Stored records
--- START ---
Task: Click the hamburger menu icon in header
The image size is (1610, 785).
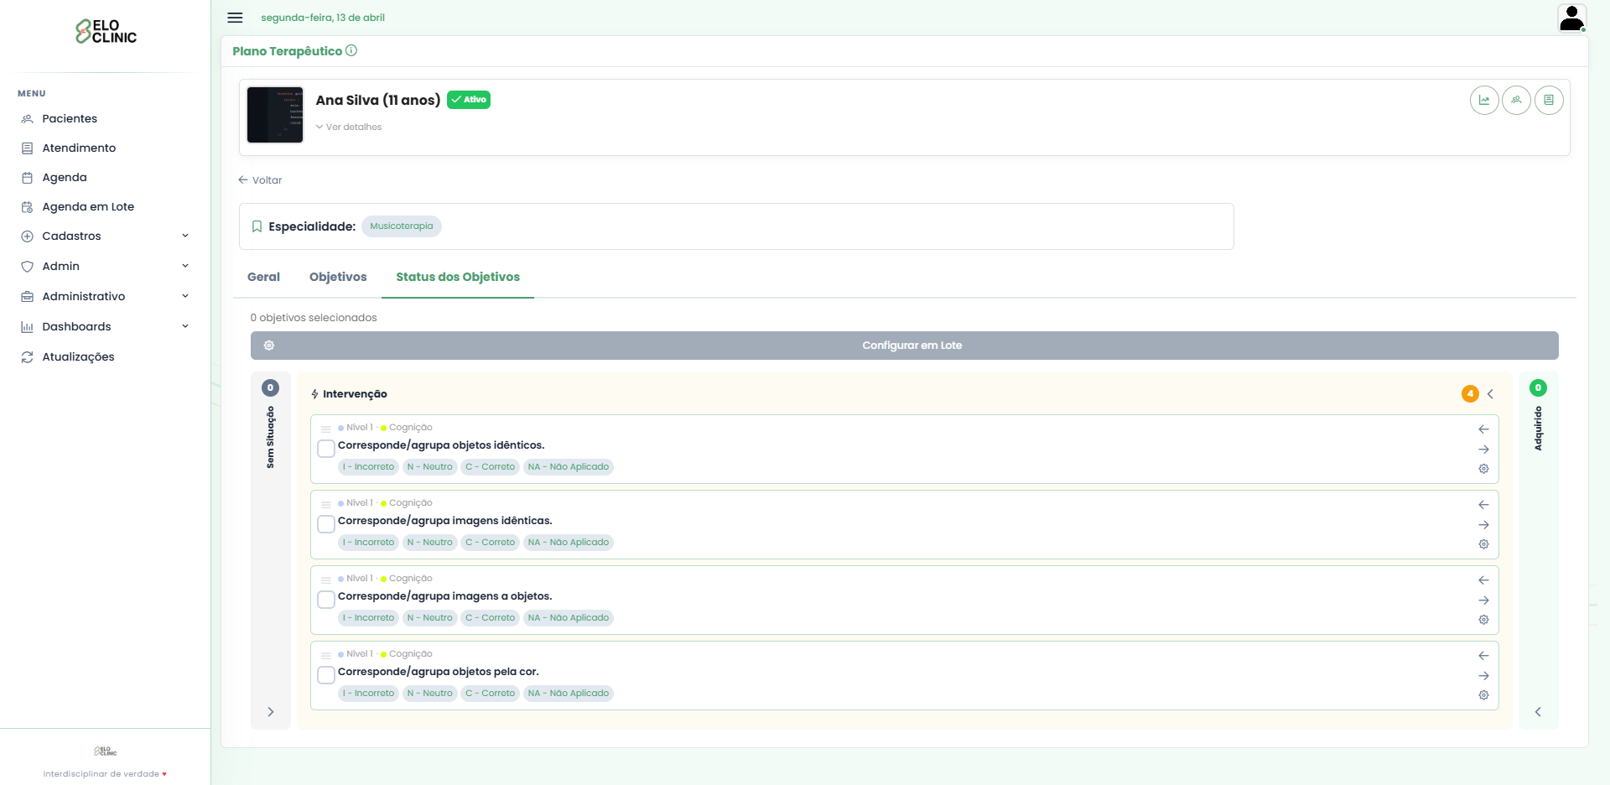Action: coord(235,18)
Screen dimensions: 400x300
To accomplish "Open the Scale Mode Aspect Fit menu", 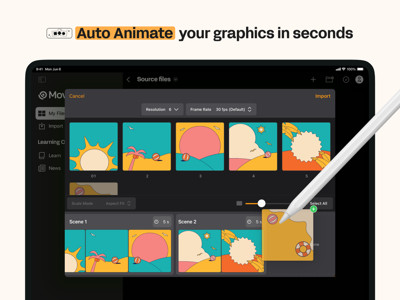I will (x=101, y=203).
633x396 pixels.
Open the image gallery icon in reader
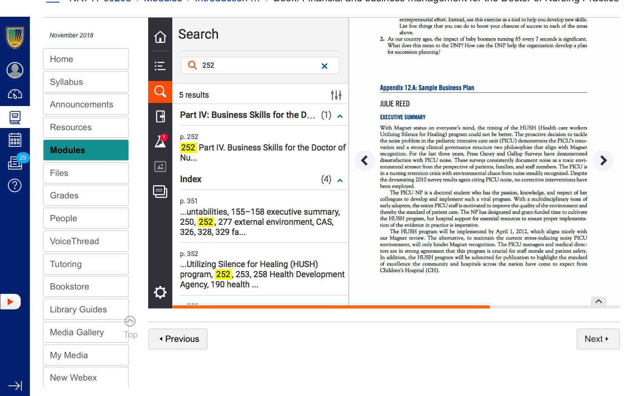(x=160, y=166)
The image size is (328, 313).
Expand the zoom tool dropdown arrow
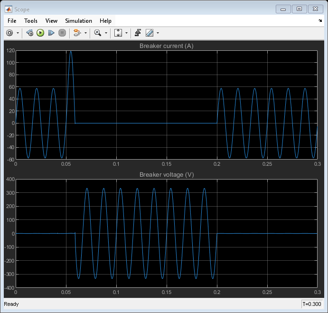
--- END ---
Give back the lines from the one containing "The image size is (328, 313)." through the last line of the records above exactly as they appear, both included, and no pictures.

The image size is (328, 313).
Expand the zoom tool dropdown arrow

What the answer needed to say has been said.